This is a log of my pledge to code or study machine learning for a minimum of 1 hour every day for the next 100 days.

Based on Siraj Raval’s 100 Days of ML Code Challenge.

### Day 1: Nov 19, 2018

**Progress:** Continue reading about assessing model accuracy in *An Introduction to Statistical Learning*.**Thoughts:** Good model performance requires a method with low variance and low squared bias. There is a balance to be maintained because it is easy to have low bias, but high variance -or- low variance, but high bias. The challenge is finding a method with low variance *and* low bias.

### Day 2: Nov 20, 2018

**Progress:** Working on code for Kaggle competition, *Google Analytics Customer Revenue Prediction*.**Thoughts:** The competition had an update to the data sets. The training set alone is now 24 GB in size. I will alter the data processing to accommodate the large file size.

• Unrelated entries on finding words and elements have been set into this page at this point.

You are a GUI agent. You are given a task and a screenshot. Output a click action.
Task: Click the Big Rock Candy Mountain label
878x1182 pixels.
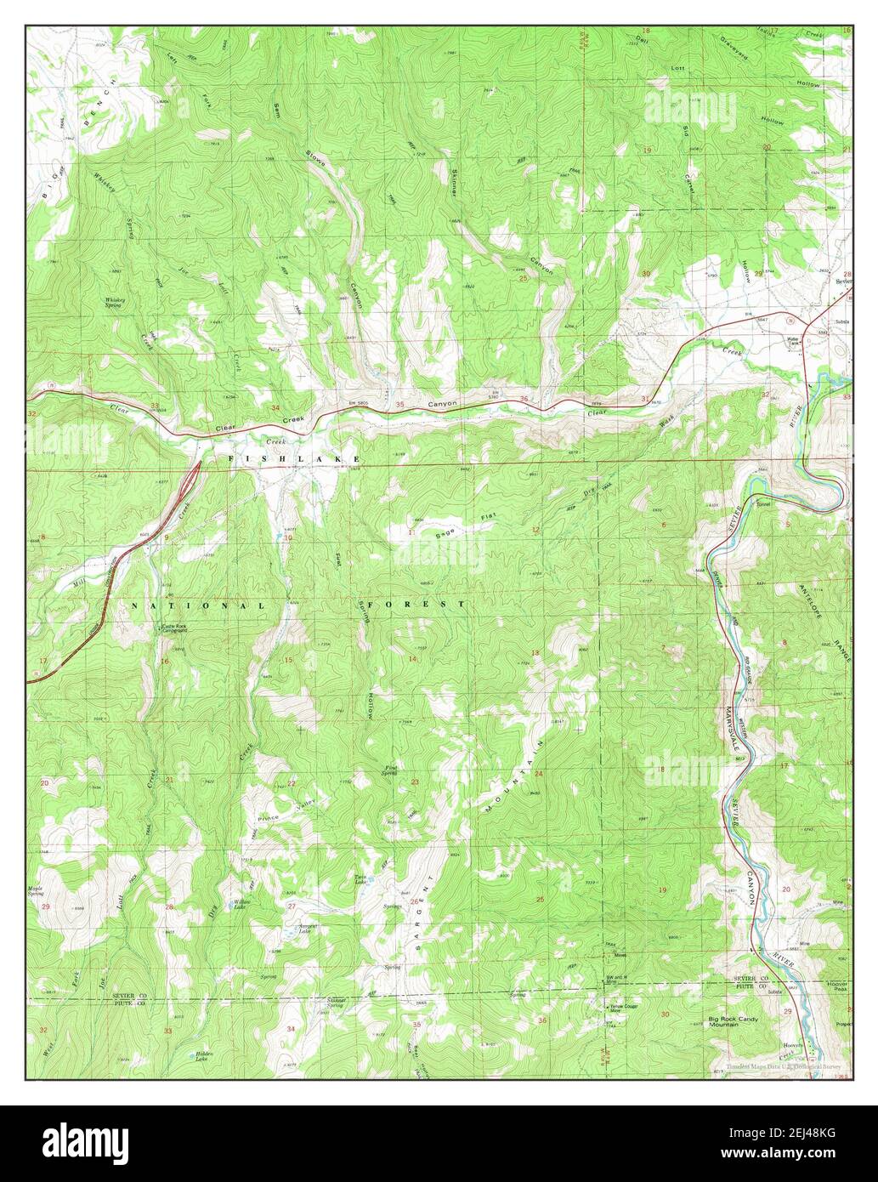pos(732,1020)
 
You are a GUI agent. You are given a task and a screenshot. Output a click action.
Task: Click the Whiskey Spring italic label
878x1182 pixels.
pos(116,302)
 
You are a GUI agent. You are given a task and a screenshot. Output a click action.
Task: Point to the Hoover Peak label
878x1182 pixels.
pos(837,986)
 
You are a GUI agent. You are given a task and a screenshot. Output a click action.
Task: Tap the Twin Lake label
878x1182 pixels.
pos(360,879)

My computer can’t

### Day 3: Nov 21, 2018

**Progress:** Watched Marios Michailidis: How to become a Kaggle #1: An introduction to model stacking**Thoughts:** The discussion was on advanced methods for creating winning models for Kaggle – deliberately creating 100s of models that *feed* additional models. With an emphasis on predictability, I do wonder what is the model interpretation tradeoff with the ensemble method?

### Day 4: Nov 22, 2018

**Progress:** Perform data analysis on a survey dataset that asks people their favorite Thanksgiving dishes.**Thoughts:** I find data formatting and writing the analysis to be the most time-consuming parts of the data workflow. Formatting takes time to think about how you are going to use the data and if the data needs to transform multiple times (eg. EDA versus Modeling). Data analysis takes time because you have to continuously relate what you are saying back to the objective and also maintain clear and easy to understand language for the reader.**Codebase:** *Coming soon*

### Day 5: Nov 23, 2018

**Progress:** Completed data analysis on a survey dataset that asks people their favorite Thanksgiving dishes.**Thoughts:** I took extra effort with communicating the data analysis results with graphics. I think data storytelling is important to engage the reader.**Codebase:** *Coming soon*

### Day 6: Nov 24, 2018

**Progress**: Working on code for Kaggle competition, Google Analytics Customer Revenue Prediction.

### Day 7: Nov 25, 2018

**Progress**: Working on code for Kaggle competition, Google Analytics Customer Revenue Prediction.

### Day 8: Nov 26, 2018

**Progress**: Working on code for Kaggle competition, Google Analytics Customer Revenue Prediction.**Thoughts:** I have decided to stop working on this Kaggle competition. There was an issue with people using public data to assist with prediction. A new dataset published, but unfortunately, there are unresolved issues with the data set. One of the biggest issues with the new data set is two columns with almost identical Target variable names.

### Day 9: Nov 27, 2018

**Progress**: Linear algebra for machine learning refresher.**Thoughts:** Linear algebra is the study of vectors, vector spaces and mapping between vector spaces.

### Day 10: Nov 28, 2018

**Progress**: Linear algebra for machine learning refresher.**Thoughts:** Vector addition is associative. If you are adding multiple vectors, the ordering does not matter.

### Day 11: Nov 28, 2018

**Progress**: Linear algebra for machine learning refresher.

### Day 12: Nov 30, 2018

**Progress**: Reading about the K-means clustering algorithm.**Thoughts:** The k-means clustering algorithm works by finding like groups based on Euclidean distance, a measure of distance or similarity.